GOVERNMENT SENATOR Hyacinth Bennett has called for a moral rearmament campaign to address what she calls a moral vacuum that has been created in the country.Bennett, who opened the State of the Nation debate at Gordon House yesterday, said that campaign would be aimed at returning fundamental values to the core of being Jamaican.
"Let us rearm morally and prevent or repair the hole in the heart of many of our young people, in particular," Bennett said.
A reverence for life
The aims of the campaign, Bennett added, would be to develop a reverence for life and to civilise and humanise more of the nation's young, enabling them to, among other things, love and not hate.
"The soul of the nation is in jeopardy, it is in jeopardy from a culture of callousness ... too many have lost or, at best, are operating with a defective moral compass," Bennett added.
The educator, who like Prime Minister Bruce Golding is a former president of the National Democratic Movement (NDM), labelled as disturbing the increasing practice of recording and circulation of sexual acts.

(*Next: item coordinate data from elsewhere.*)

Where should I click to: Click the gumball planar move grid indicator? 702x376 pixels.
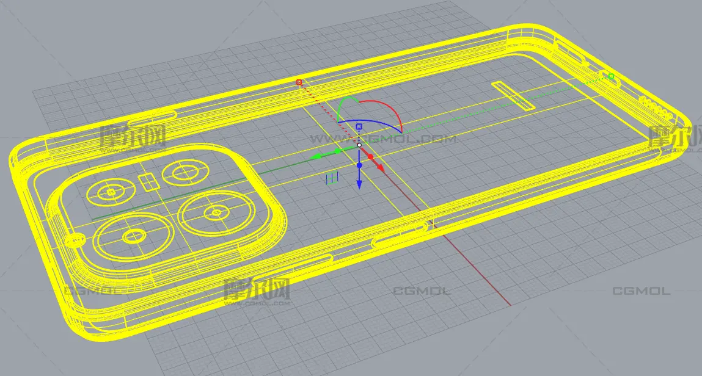[332, 178]
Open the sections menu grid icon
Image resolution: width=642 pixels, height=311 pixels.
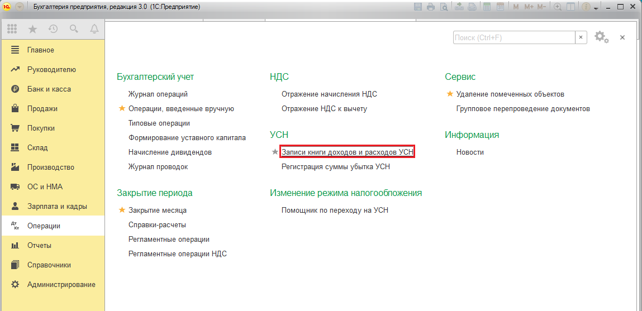12,28
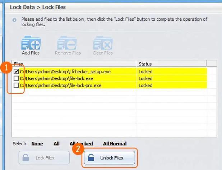This screenshot has height=170, width=222.
Task: Select All Locked files link
Action: [x=81, y=144]
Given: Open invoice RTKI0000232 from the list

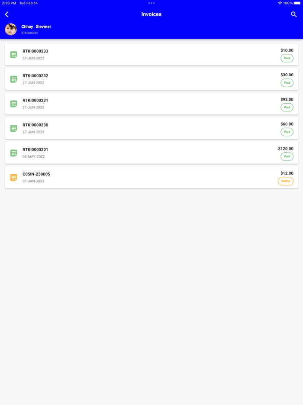Looking at the screenshot, I should click(152, 78).
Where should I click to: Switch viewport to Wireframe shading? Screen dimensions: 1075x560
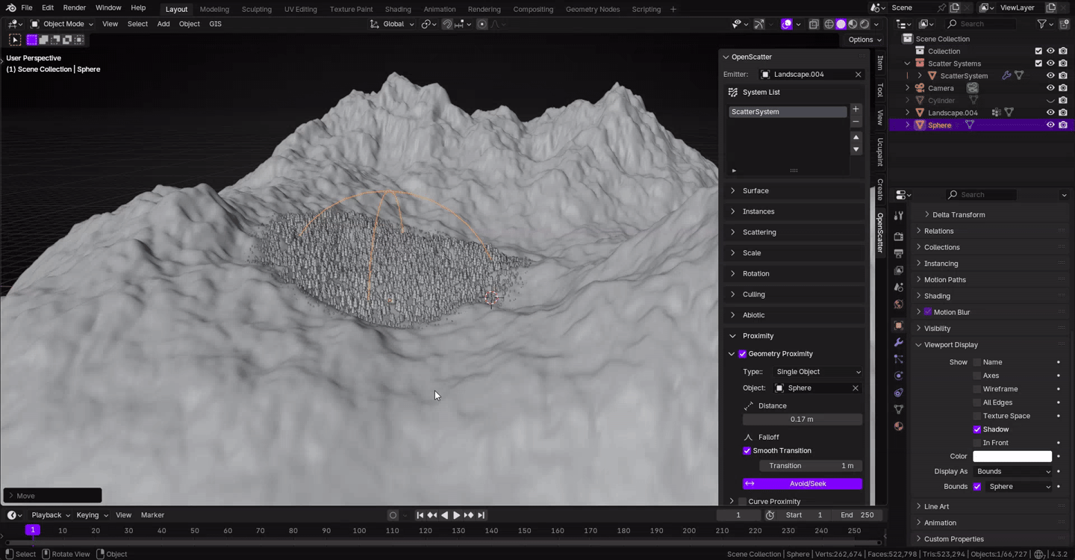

Former prime minister, Edward Seaga, had called for the teaching of character education, and former prime minister, P.J. Patterson, had implemented a values and attitudes programme during the 1990s.
Bennett said politicians should lead from the front in the rearmament campaign.
Meanwhile, Bennett hailed the Bruce Golding-led administration for beginning to fill what she called a moral vacuum. Golding, she said, is "right for the time".